The constant compass bearing isn’t the only straight line you can have on a sphere, though. Actually, most people probably wouldn’t think it a very straight line except over a short distance or while looking at the Mercator projection map, since it curves so, especially when you get near enough a pole that the spiraling stands out. What people probably think of as a straight line is what they might get if you imagined a person just forever walking straight ahead while leaving a trail denoting where she’s been. This would be a Great Circle, a path that eventually loops back on itself and which cuts the rest of the world into two equal slices, things that were on the walker’s left side and things on the walker’s right.
That’s closer to what Rocket the Pony was speculating in this comment, that the reindeer would follow a satellite-like course. The Great Circle route traces out, yes, a circle in space; at the center of the circle is the center of the sphere on which it’s drawn; and it’s a closed figure. If you follow the path of the Great Circle you get back eventually to wherever you started. The reindeer and sleigh would return inevitably to Arthur and Grand-Santa, although the reindeer would be at altitude.
There are some nagging doubts to clear up, though. The first is, are we sure the reindeer could necessarily fly in a Great Circle? Is it possible they’d set off on a path that, yes, traces out a circle on the surface of the Earth, but that doesn’t have as it center the center of the Earth? (This is known as a Little Circle.) Put another way, can you draw a great circle from any arbitrarily selected point on the Earth with a starting point in any arbitrarily selected direction?

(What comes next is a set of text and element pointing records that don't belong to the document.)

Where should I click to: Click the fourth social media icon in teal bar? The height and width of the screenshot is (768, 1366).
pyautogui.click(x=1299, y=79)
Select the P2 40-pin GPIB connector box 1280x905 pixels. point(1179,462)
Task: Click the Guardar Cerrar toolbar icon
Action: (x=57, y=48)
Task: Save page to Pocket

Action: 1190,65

This is the sort of thing that bothers me when I try to shower. By the time I finished shampooing I was convinced that yes, you can draw just that and the reindeer are flying a Great Circle. But it’s good practice to take nagging doubts and consider them until you have an answer and an explanation. My answer came to “certainly” and my explanation was “rotational symmetry”, which satisfies me, although you might want to have it sketched out in more detail if the question bothers you.
Another nagging doubt is: we haven’t got any idea how fast the reindeer move, and we haven’t used any information about how big the Earth is. Shouldn’t that come into play somewhere? At least, how long it takes the reindeer to travel the circumference of the Earth seems like it ought to appear somewhere in this study. For now, though, it’s all right that it doesn’t, or at least so I tell myself. All we care about is whether they’ll ever see the reindeer again. Whether they have to wait ten minutes or ten million years we don’t care just yet. The reindeer speed and the size of the Earth tell us how long Arthur and Grand-Santa should expect to spend waiting, but right now we’re just wondering if their wait will ever end.
The biggest nagging doubt, and again, Rocket the Pony touched on this, is that the Earth rotates. The reindeer take some time to travel their Great Circle route, while Arthur and Grand-Santa are on the ground, moving east compared to where they had been. Are the reindeer tracking the surface of the Earth, automatically compensating for this rotation, or are they soaring like satellites so that when they do make it around the Earth they’re considerably west of the Clauses?
If we suppose the reindeer are tracking the surface of the Earth, the problem is solved apart from having to figure out what we mean by a straight line on the curved surface of the Earth that rotates with the planet, but we can turn that over to someone keeping a geography blog.
If we suppose that the reindeer are not tracking the surface of the Earth, that they’re moving above like satellites do and that the rotation of the Earth means that, from the ground’s perspective, they’re some distance west when they finish an orbit then we have a much more interesting question about whether they’ll ever be overhead again.